RFI/ Affaire de Bouaké (5/5) – Les hypothèses: une responsabilité française?
Cinquième et dernier épisode de notre enquête sur le bombardement de Bouaké, épisode-clé de la crise ivoirienne et de l’histoire récente entre la France et la Côte d’Ivoire. Le 6 novembre 2004, l’armée ivoirienne bombarde un camp français de la force Licorne à Bouaké. Neuf soldats français et un Américain sont tués. Trente-huit personnes blessées. Qui a donné l’ordre aux avions de tirer ? Dans le précédent épisode, nous nous penchions sur l’éventuelle responsabilité ivoirienne.

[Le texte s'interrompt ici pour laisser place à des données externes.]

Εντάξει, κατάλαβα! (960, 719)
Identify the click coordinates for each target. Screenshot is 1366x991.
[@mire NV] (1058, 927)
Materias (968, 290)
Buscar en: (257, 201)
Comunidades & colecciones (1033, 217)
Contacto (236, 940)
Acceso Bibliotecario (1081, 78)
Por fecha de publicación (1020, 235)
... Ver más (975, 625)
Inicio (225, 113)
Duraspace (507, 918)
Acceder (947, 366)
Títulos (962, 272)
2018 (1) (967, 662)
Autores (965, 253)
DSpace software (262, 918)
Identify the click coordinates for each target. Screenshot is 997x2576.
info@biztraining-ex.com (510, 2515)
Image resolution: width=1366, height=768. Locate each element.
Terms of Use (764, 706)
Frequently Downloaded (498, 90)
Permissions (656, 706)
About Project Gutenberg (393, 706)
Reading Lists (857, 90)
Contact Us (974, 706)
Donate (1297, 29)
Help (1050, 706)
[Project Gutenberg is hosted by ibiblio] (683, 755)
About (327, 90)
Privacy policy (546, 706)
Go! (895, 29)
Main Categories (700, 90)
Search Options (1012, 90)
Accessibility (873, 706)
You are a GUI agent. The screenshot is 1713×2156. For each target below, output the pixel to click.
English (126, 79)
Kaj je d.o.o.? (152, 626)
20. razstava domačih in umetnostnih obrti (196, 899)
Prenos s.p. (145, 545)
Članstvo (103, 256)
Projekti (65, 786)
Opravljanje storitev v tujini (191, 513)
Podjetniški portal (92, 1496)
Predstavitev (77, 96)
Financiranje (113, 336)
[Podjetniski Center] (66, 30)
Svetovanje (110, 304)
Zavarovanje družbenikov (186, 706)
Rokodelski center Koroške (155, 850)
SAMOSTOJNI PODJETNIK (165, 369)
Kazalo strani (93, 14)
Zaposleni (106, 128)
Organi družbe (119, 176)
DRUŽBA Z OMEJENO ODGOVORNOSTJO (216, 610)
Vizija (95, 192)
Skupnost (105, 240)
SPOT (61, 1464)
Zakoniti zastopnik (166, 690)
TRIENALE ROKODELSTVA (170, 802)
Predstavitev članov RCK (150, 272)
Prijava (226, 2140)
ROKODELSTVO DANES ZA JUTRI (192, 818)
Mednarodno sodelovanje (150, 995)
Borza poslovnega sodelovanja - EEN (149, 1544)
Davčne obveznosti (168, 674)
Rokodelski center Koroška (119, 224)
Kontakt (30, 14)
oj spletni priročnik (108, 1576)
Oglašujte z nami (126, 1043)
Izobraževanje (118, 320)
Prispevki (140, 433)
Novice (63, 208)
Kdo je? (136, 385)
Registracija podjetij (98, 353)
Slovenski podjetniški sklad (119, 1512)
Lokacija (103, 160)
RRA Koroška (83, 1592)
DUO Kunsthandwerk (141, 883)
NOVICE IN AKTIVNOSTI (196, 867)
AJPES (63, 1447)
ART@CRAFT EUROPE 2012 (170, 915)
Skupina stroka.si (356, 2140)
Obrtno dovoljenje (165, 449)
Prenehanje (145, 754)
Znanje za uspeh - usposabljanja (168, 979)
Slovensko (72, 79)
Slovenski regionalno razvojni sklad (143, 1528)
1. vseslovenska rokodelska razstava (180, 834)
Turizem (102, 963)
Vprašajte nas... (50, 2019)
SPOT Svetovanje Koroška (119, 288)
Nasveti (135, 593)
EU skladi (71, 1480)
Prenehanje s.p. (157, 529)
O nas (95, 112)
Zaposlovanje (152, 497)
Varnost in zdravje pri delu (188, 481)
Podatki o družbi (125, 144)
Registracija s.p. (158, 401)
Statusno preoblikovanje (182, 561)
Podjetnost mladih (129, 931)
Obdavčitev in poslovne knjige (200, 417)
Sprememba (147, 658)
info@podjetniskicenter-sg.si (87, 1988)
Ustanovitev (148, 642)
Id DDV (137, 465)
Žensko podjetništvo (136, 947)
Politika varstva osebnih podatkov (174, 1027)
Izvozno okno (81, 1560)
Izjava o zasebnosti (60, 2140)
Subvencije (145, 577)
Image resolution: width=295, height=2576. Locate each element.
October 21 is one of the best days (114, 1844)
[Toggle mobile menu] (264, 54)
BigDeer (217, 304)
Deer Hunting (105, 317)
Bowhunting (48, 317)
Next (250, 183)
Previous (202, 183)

Dans ce dernier volet, nous évoquons l’hypothèse d’une responsabilité française.
C’est la troisième hypothèse [voir épisode 4]. Celle que défend l’avocat des parties civiles qui ferraille dans ce dossier depuis le début. Le bombardement de Bouaké en Côte d’Ivoire, le 6 novembre 2004, serait une manipulation d’origine française. Une manipulation qui aurait tourné à la bavure. L’absence d’autopsie, la fermeture préventive du bâtiment bombardé, l’empressement de Paris à relâcher les quinze membres d’équipage d’origine slave arrêtés à Abidjan, la non-arrestation des pilotes auteurs du bombardement au Togo [voir épisode 3], et la multiplication des obstacles rencontrés par la justice française au cours de l’enquête, ont convaincu Me Jean Balan, qui défend la plupart des familles de victimes.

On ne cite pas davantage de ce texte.